Final answer:
Using the compound interest formula, the sophomore class would receive approximately $1901.93 from their $1700 investment in a 30-month CD at 4.5% interest compounded monthly after 30 months.
Step-by-step explanation:
To calculate the final amount obtained from a certificate of deposit (CD) with compounded interest, you can use the compound interest formula: A = P(1 + r/n)^(nt), where A is the amount of money accumulated after n years, including interest, P is the principal amount (the initial amount of money), r is the annual interest rate (decimal), n is the number of times that interest is compounded per year, and t is the time the money is invested for in years.

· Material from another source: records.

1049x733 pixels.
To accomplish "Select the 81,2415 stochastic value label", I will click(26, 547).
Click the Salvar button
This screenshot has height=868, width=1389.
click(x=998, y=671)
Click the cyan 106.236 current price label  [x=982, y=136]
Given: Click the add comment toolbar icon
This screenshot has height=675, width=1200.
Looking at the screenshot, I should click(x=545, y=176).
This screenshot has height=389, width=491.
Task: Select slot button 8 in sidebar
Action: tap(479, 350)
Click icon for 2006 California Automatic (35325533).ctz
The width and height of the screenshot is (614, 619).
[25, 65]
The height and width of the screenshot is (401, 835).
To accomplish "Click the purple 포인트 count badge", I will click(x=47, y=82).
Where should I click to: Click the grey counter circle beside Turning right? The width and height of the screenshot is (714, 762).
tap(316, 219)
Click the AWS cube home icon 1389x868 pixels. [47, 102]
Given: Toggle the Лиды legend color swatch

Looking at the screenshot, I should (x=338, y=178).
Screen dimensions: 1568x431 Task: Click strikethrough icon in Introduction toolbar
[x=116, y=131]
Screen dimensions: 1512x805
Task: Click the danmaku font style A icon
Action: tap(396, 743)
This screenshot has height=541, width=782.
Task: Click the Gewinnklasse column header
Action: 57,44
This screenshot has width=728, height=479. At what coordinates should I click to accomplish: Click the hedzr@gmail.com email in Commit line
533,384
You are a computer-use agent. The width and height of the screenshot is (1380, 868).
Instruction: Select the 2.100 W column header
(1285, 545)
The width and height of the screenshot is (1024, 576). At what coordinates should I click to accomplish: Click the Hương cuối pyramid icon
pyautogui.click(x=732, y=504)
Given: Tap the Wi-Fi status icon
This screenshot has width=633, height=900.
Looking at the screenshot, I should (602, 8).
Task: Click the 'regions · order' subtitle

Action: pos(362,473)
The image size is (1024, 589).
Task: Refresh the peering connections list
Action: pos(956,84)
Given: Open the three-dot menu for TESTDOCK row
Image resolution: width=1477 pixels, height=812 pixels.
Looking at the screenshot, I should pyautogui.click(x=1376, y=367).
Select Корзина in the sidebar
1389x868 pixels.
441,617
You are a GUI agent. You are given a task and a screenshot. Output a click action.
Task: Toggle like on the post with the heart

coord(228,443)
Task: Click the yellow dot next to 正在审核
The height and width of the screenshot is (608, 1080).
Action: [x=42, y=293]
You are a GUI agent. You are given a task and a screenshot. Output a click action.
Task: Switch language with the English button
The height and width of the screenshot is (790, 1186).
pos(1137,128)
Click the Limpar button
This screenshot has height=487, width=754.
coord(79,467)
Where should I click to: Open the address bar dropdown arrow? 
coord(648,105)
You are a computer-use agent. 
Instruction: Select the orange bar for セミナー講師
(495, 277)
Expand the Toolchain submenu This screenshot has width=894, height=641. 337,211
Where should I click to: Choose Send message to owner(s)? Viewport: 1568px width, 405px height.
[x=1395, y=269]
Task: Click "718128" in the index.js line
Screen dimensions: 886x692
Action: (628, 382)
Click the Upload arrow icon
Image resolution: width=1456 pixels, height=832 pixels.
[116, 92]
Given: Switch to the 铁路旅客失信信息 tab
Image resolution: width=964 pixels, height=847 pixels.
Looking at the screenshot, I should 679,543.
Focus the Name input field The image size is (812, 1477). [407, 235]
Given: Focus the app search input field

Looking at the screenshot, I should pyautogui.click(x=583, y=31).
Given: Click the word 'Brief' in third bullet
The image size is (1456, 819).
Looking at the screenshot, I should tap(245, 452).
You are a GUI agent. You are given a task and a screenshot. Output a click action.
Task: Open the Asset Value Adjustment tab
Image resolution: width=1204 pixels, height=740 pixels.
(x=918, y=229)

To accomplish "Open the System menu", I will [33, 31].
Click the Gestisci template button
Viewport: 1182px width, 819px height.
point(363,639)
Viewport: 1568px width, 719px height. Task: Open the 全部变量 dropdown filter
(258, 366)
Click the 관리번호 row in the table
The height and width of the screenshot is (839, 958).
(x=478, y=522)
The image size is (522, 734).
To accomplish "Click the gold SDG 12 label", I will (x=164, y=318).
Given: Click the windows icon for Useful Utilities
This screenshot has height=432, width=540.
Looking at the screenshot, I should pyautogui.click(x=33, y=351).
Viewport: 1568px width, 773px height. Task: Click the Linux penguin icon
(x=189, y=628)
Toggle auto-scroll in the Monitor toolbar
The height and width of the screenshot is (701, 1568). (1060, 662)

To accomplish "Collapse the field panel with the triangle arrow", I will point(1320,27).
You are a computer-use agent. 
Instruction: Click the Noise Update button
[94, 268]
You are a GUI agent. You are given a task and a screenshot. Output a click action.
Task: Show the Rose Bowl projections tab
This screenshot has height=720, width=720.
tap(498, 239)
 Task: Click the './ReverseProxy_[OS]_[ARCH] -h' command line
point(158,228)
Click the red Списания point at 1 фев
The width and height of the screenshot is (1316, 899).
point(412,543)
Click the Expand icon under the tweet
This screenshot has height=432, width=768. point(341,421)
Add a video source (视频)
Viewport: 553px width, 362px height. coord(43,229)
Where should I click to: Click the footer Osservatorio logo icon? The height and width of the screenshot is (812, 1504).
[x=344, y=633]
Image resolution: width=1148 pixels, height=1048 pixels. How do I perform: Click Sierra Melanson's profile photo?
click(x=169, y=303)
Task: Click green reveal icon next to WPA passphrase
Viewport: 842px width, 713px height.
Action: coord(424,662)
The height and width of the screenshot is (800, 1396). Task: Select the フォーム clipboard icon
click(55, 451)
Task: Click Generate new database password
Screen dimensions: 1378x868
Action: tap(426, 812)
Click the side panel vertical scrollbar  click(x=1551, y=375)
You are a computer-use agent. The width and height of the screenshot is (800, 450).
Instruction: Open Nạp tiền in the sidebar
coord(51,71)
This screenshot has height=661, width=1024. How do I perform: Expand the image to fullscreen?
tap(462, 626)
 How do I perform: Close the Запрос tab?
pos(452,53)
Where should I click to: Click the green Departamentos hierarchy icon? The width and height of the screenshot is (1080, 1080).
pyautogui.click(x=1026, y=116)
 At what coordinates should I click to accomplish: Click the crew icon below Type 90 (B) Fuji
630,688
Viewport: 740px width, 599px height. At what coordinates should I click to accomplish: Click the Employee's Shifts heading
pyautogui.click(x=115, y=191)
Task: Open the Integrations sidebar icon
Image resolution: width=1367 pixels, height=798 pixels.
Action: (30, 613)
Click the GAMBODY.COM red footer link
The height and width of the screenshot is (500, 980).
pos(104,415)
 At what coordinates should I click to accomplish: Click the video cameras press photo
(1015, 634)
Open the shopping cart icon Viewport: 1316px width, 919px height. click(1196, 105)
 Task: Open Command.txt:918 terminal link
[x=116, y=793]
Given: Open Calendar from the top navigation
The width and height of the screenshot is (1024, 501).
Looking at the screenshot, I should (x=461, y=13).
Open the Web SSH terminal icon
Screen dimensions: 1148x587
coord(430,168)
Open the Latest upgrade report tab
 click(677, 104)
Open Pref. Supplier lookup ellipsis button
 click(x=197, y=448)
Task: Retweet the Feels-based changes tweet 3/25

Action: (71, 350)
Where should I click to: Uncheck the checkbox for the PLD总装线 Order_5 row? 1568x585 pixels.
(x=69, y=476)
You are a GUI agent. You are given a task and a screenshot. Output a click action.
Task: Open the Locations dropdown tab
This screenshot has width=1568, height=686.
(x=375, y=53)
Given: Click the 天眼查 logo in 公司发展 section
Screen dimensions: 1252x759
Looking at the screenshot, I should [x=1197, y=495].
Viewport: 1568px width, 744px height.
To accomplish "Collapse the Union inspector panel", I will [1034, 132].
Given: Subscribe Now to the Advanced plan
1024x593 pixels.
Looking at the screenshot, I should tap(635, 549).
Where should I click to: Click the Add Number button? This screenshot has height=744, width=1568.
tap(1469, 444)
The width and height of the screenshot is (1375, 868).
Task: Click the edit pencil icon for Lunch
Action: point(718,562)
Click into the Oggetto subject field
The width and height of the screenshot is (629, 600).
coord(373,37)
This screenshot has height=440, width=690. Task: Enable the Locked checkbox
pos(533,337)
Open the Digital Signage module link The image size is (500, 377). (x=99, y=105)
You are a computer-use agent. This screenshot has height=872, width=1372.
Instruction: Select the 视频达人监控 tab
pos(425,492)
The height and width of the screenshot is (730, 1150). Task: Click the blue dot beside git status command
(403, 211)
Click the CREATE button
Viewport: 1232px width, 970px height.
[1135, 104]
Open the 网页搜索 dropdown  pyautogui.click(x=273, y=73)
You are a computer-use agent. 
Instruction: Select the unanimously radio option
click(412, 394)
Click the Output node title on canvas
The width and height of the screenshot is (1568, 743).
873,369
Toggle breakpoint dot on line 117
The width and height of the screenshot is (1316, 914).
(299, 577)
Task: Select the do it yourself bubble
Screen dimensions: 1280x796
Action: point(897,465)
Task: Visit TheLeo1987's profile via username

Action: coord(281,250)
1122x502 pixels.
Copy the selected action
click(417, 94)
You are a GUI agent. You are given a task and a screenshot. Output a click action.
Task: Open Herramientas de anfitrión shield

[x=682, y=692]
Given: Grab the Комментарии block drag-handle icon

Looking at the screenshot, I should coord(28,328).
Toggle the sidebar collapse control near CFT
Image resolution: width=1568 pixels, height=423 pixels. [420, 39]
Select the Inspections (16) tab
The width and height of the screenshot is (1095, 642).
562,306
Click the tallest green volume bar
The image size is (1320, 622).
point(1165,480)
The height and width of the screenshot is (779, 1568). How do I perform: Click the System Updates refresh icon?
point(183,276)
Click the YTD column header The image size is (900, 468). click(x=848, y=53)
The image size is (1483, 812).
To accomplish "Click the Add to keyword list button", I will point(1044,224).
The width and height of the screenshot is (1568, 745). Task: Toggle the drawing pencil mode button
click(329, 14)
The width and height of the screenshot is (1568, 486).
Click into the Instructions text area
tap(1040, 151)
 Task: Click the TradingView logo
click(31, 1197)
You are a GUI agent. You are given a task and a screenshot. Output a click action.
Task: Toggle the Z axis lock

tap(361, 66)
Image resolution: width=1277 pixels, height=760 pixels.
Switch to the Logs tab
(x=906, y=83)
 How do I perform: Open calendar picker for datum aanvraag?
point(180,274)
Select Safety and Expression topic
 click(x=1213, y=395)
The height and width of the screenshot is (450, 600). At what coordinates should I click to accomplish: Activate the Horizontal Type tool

In this case, the high school sophomore class invested $1700 at an annual interest rate of 4.5% (0.045 in decimal form) compounded monthly (n = 12) for a period of 30 months (which is 30/12 = 2.5 years). Therefore, the formula to determine the amount they will receive after 30 months would be:
A = 1700 * (1 + 0.045/12)^(12*2.5)
Let's do the math:
A = 1700 * (1 + 0.00375)^(30)
A = 1700 * (1.00375)^30
A ≈ 1700 * 1.11878
A ≈ $1901.93
So, after 30 months, the sophomore class would receive approximately $1901.93 when they cash in their CD.